[問題と課題]
a: 抗がん剤による脱毛を扱うページ抜粋のうち、「第28回 抗がん剤による脱毛体験の意味を理解する」から始まり「のも勇気のいることでしょう。」に至るまでの部分を、一字一句違えずに転記してください。
b: 抗がん剤による脱毛を扱うページ抜粋において、脱毛が生じるものとして挙げられている毛の種類をすべて列挙してください。

[ページ抜粋]
------------------------

第28回 抗がん剤による脱毛体験の意味を理解する
- 公開日: 2016/2/25
- 更新日: 2021/1/6
医療者が患者の治療・ケアを行ううえで、患者の考えを理解することは不可欠です。しかし、看護の現場では、複数の患者への治療や処置が決められた時間に適切に実施されなければならないことが日常的です。また、心身が辛い中で療養している患者は、忙しそうに働いている看護師に対して、自分から治療や生活上の悩みや困難を訴えるのも勇気のいることでしょう。
そこで、患者の病いの語りをデータベースとして提供しているDIPEx-Japanのウェブサイトから、普段はなかなか耳にすることができない患者の気持ち・思い・考えを紹介しながら、よりよい看護のあり方について、読者の皆さんとともに考えてみたいと思います。
乳がん患者さんが受ける抗がん剤治療後の副作用として、脱毛は最も多く見られます。毛髪に限らず、眉毛やまつげ、もみあげ、鼻毛、陰毛などの全身の脱毛を体験し、その衝撃は計り知れません。

------------------------

[所与のデータ]
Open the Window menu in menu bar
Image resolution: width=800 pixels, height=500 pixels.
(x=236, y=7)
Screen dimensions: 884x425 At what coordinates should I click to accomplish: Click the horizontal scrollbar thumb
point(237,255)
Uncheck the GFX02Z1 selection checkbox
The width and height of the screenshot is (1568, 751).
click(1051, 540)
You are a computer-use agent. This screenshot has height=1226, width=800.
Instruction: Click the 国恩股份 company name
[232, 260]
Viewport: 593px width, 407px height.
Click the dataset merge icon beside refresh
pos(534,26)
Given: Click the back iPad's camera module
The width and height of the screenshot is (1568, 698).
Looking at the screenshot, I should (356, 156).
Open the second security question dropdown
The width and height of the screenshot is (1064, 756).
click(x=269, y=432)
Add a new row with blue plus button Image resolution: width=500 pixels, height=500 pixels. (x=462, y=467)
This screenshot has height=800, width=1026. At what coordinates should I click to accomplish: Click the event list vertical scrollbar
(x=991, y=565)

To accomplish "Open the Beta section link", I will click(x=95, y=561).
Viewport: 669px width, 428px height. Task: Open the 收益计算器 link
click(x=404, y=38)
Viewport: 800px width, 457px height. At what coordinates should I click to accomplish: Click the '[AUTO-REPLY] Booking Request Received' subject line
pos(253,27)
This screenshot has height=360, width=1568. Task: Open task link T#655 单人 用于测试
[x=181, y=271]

------------------------

[解答一覧]
a:
第28回 抗がん剤による脱毛体験の意味を理解する
- 公開日: 2016/2/25
- 更新日: 2021/1/6
医療者が患者の治療・ケアを行ううえで、患者の考えを理解することは不可欠です。しかし、看護の現場では、複数の患者への治療や処置が決められた時間に適切に実施されなければならないことが日常的です。また、心身が辛い中で療養している患者は、忙しそうに働いている看護師に対して、自分から治療や生活上の悩みや困難を訴えるのも勇気のいることでしょう。

b: 毛髪、眉毛、まつげ、もみあげ、鼻毛、陰毛